• Data for this exercise
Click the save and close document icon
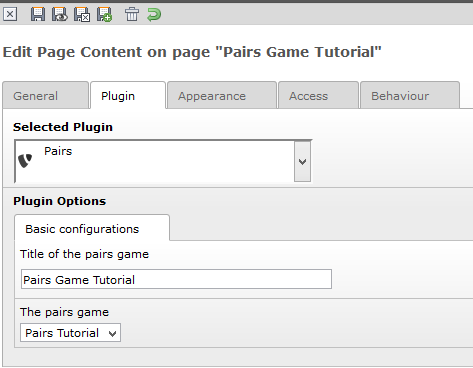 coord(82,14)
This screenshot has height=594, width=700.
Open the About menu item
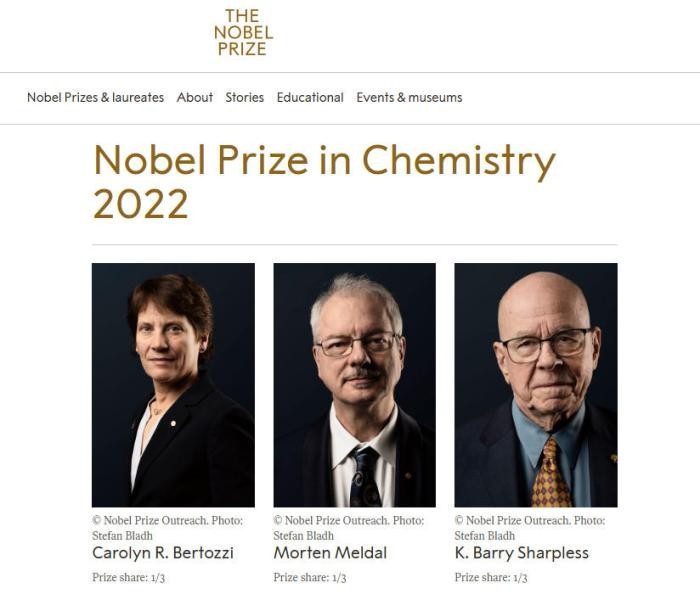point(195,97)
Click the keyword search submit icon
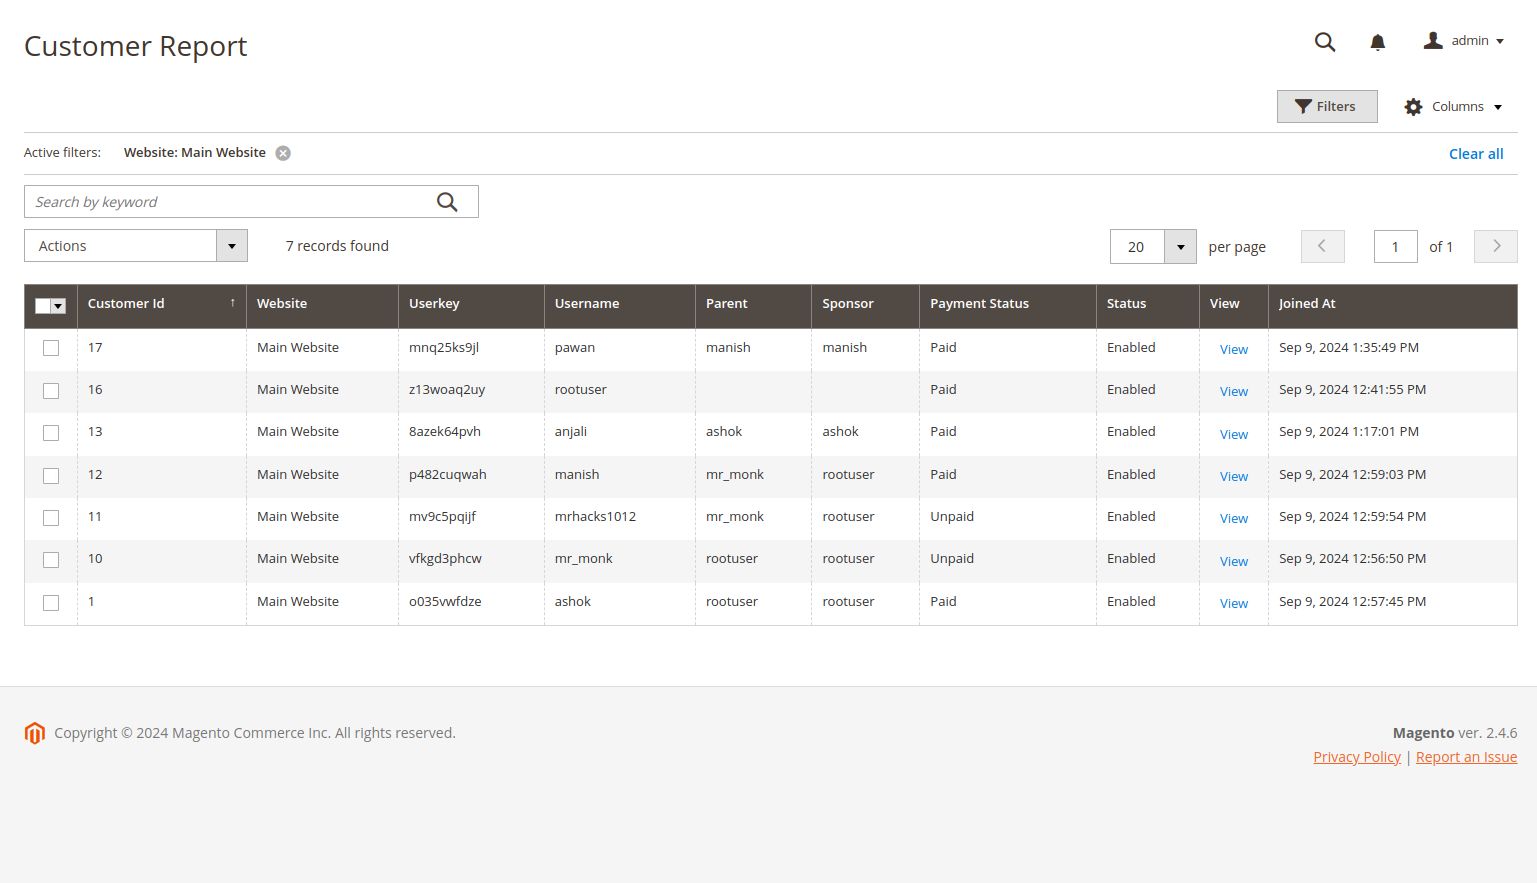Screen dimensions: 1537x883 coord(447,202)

• Task item
In the entries above, find the line containing "Open the About menu item". Transcribe it and every later line to the end, exactly, and leave out the pictures.

• Exercise result
Open the About menu item
point(195,97)
Click the keyword search submit icon
Screen dimensions: 1537x883 coord(447,202)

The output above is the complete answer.